Review: A GHOST STORY Offers Top-Tier Existential Horror
David Lowery's much buzzed about spectral tale stars Casey Affleck and Rooney Mara
Expecting almost nothing from A Ghost Story was the best way to approach it, and this was the ethos that director David Lowery surely had in mind as he filmed it secretly over a three-month period. The only knowledge I did arm myself with then, was that it is a new Indie flick from the same guy that directed the boorish Aint Them Bodies Saints (this film also stars the same leads), and that it had garnered intriguing buzz since its Sundance Premiere.
The film turned out to be surprising in ways I could never expect. Through quietly devastating, morbidly creative and semi-nihilistic means it delivers a message that has resounded with me since viewing it. It is challenging to explain what that means exactly without spoiling what eventuates, but despite the cheesiness of the typical ghost in sheets, A Ghost Story grips you completely as it explores fresh ground in how it tackles mourning and losing a loved one.
It is M (Rooney Mara) that loses her partner C (Casey Affleck) when he is killed in a car accident minutes after the film begins. From this point, C awakens in a morgue, the clean white sheet M covers his head with now acts as his corporeal form, and never mind where he got the black holes as eyes from. Now a restless spirit the ghost wanders the Earth, arriving right back at his quiet country-suburban home, and from his point-of-view we witness life around him; but what is life to one who is dead?
This is a huge question, and one the film perilously explores both un-romantically and irreligious to the consequences of the very essence and nature of time itself. As such A Ghost Story, without clear structure explores the five stages of grief through the restless ghost.

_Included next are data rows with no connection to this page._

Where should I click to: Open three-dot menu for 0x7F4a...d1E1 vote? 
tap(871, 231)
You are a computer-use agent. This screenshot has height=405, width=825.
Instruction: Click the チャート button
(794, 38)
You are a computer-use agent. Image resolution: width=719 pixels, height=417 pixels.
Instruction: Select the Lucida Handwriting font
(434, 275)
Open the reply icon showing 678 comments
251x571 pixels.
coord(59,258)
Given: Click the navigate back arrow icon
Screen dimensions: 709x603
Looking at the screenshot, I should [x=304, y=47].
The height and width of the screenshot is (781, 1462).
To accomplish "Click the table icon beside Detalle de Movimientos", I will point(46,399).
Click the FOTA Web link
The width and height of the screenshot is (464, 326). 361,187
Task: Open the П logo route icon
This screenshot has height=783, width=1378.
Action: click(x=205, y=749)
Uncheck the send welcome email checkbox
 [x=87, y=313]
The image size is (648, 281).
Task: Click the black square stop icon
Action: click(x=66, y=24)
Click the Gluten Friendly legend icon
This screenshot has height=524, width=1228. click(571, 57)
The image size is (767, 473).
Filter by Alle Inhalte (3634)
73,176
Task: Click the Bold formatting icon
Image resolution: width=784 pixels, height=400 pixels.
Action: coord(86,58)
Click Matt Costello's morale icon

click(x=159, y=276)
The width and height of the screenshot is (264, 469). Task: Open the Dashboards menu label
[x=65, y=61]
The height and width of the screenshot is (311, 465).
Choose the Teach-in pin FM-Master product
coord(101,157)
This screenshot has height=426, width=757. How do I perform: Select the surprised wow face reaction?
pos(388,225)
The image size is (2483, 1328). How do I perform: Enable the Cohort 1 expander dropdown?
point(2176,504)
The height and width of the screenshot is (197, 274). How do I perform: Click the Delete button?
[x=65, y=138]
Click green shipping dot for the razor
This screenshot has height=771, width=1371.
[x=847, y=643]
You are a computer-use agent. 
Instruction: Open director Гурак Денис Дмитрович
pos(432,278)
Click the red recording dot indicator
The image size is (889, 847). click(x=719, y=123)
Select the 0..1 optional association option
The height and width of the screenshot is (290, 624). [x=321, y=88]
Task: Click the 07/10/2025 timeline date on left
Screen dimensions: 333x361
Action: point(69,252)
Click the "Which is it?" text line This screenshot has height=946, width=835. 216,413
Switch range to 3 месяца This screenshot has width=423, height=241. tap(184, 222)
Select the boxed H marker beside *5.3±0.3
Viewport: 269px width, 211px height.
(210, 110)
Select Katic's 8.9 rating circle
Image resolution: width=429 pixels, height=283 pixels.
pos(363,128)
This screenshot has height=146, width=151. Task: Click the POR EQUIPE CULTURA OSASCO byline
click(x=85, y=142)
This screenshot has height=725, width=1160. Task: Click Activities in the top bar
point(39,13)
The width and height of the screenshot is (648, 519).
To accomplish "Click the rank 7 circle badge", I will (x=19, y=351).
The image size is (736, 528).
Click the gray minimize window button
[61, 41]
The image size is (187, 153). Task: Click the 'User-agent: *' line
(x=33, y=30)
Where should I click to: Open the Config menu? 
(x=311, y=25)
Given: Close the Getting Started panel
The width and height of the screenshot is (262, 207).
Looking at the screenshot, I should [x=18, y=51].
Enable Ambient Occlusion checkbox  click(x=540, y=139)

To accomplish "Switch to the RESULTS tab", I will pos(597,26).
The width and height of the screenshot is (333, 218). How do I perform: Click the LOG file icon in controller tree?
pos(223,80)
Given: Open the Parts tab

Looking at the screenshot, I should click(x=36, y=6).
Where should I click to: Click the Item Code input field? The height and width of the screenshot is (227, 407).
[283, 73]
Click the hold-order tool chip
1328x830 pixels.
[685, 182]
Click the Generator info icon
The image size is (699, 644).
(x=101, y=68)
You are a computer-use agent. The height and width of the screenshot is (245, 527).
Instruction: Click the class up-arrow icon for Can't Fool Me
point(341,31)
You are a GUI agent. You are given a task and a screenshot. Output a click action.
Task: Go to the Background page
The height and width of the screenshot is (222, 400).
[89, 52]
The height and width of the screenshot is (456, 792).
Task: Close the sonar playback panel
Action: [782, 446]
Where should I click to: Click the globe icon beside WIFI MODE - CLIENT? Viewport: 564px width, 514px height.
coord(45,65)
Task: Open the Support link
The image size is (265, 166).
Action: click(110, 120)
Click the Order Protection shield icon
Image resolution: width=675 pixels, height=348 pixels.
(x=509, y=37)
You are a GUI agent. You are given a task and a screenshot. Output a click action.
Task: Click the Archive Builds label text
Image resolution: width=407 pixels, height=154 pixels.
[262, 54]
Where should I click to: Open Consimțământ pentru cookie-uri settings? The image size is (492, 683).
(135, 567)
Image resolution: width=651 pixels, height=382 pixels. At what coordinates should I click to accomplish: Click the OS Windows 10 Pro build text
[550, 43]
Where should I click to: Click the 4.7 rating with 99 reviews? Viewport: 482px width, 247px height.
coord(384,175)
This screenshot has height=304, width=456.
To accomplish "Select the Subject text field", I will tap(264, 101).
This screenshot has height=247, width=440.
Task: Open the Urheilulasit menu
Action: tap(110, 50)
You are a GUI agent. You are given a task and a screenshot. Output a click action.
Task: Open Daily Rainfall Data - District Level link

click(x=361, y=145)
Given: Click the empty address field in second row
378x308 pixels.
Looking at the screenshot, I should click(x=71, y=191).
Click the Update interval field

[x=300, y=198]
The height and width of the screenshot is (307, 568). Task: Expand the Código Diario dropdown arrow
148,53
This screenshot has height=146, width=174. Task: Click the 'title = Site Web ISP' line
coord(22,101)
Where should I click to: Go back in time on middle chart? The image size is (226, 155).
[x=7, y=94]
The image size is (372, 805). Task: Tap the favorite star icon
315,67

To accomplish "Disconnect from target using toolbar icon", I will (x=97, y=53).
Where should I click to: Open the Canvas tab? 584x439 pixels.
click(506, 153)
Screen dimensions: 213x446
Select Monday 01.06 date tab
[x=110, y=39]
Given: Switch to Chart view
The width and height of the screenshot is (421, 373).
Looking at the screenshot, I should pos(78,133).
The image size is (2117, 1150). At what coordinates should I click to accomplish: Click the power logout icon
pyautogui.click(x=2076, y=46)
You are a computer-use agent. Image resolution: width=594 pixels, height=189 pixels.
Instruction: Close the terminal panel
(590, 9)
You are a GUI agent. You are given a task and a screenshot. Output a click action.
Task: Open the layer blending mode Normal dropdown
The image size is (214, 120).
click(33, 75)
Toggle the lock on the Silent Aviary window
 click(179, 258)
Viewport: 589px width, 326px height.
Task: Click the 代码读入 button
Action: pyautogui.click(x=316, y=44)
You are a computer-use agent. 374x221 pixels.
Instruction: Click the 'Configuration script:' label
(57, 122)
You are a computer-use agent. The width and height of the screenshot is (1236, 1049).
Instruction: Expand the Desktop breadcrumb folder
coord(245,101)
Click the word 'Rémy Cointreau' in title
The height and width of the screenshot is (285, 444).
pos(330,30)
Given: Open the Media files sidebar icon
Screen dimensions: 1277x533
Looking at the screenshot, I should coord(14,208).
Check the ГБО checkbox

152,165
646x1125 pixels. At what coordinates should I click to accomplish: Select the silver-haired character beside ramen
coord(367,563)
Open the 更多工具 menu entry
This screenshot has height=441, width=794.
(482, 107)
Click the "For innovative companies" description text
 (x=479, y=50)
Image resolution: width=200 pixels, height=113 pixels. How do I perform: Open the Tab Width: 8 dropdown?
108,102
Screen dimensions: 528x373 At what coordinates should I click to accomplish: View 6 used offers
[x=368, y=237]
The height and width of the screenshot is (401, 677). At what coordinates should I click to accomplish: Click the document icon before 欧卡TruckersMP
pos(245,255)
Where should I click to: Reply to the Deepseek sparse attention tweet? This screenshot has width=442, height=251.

We move quicker than expected from a five minute sequence of Rooney Mara wordlessly grief-eating a pie, to the house being occupied by other people entirely. Cornerstone to the whole concept is the grief the ghost feels, his reluctance to let go of her, the physical space they inhabited and the memories they shared (conveyed in sudden flashbacks). These things craft his wordless despair as he never checks the final note that M juts into the wall crack before painting over it.
A Ghost Story tries to depict the impossible in allowing the audience to witness time experienced outside of our realm and the sadness and burden the ghost carries with him. The completely mind-blowing editing conveys a spectral glance we could never fathom that covers days, months and years as time slips by and uncertain progress is made by the living.
A Ghost Story also lulls you into a false sense of security during these moments, one of which occurs when the ghost looks across to his former neighbor’s home and sees another ghost; they wave at each-other and subtitles appear on the screen. They say hi to each other in a casual way and the ghost asks what the other is doing. The ghost in the neighbour's abode states that it is waiting for someone, with the impression of a nagging and vague hope they might come home one day. It then turns slowly away from the ghost and, without any manipulation or film effect, you feel the quirky encounter's humorous tone replaced by an ultimate needless sadness.
There are other ways that the transcendental horror A Ghost Story surprises, but the beautiful mysteries and lingering drama is an experience best left for discovery of this eternal dilemma. A Ghost Story is a definite highlight of the year.